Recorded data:
--- START ---

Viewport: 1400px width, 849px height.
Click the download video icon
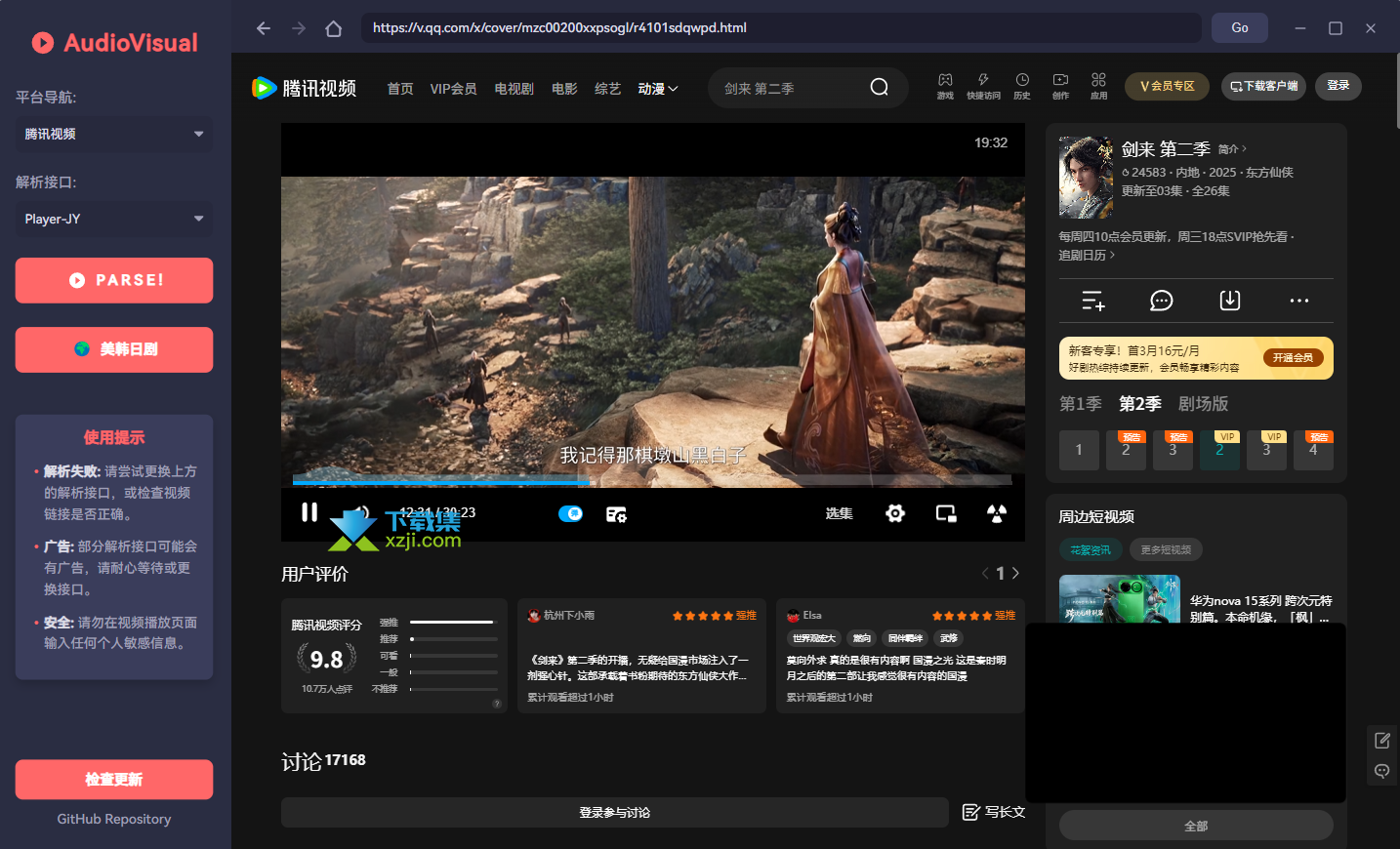tap(1229, 301)
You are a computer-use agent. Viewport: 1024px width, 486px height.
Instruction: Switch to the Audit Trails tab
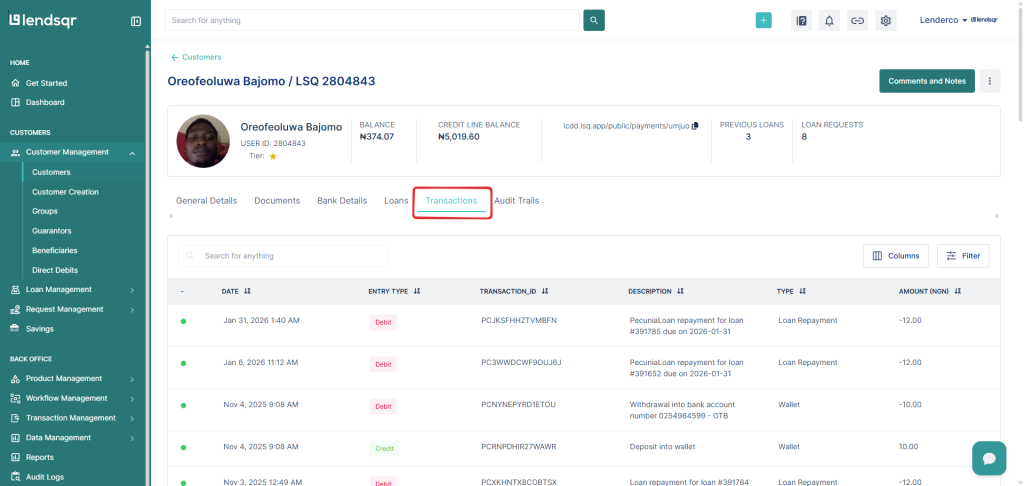click(516, 201)
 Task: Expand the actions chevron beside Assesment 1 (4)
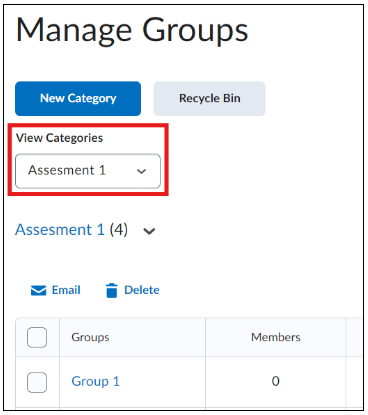tap(149, 231)
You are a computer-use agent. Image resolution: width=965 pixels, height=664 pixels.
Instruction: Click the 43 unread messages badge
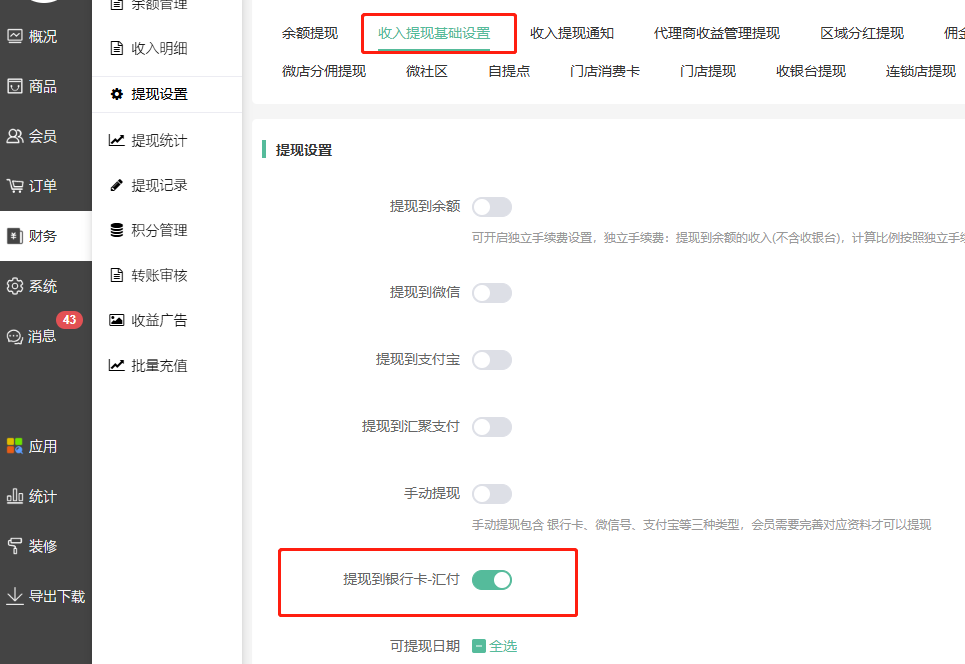pos(69,320)
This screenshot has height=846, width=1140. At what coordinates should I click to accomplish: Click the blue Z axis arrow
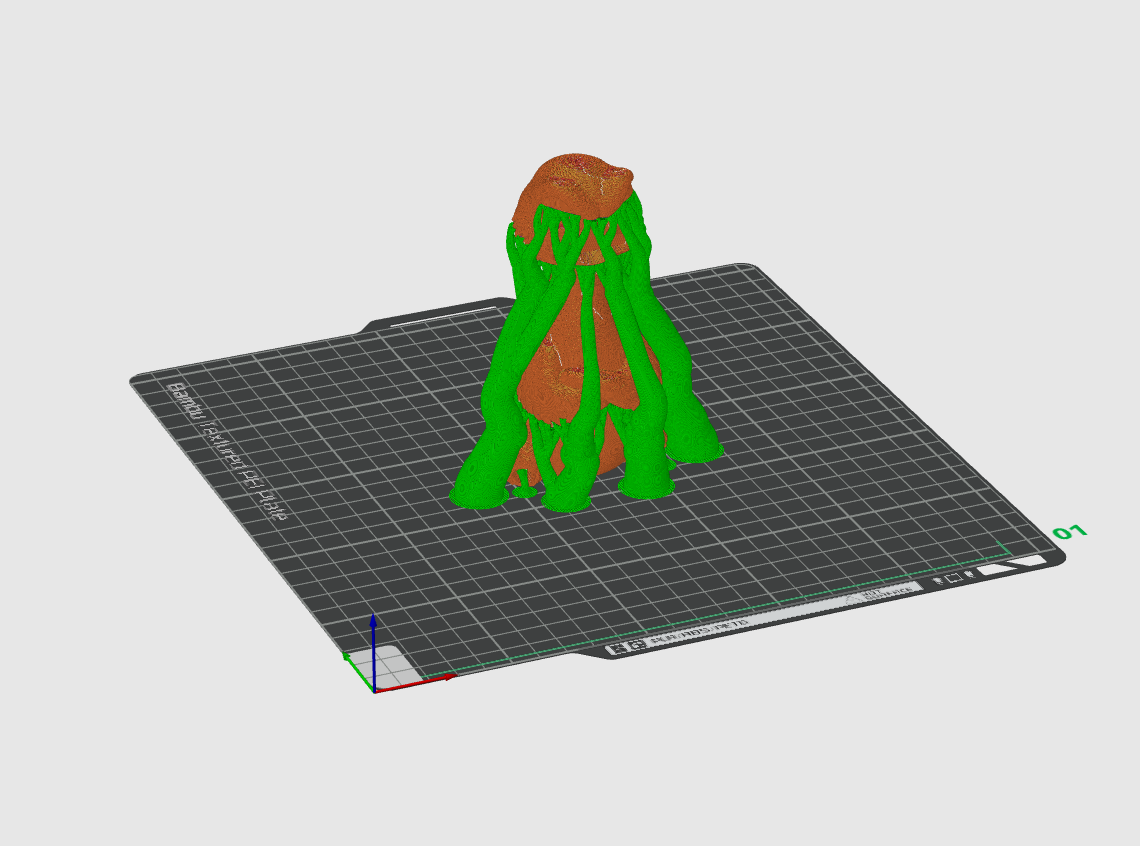[373, 651]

--- END ---

- **TASK ITEM**: Go through the entries. Report every line that contains the word "agent".

- **WRITTEN REPLY**:
You are a computer-use agent. Viewport: 1024px width, 486px height.
You are a computer-use agent. Image resolution: width=965 pixels, height=664 pixels.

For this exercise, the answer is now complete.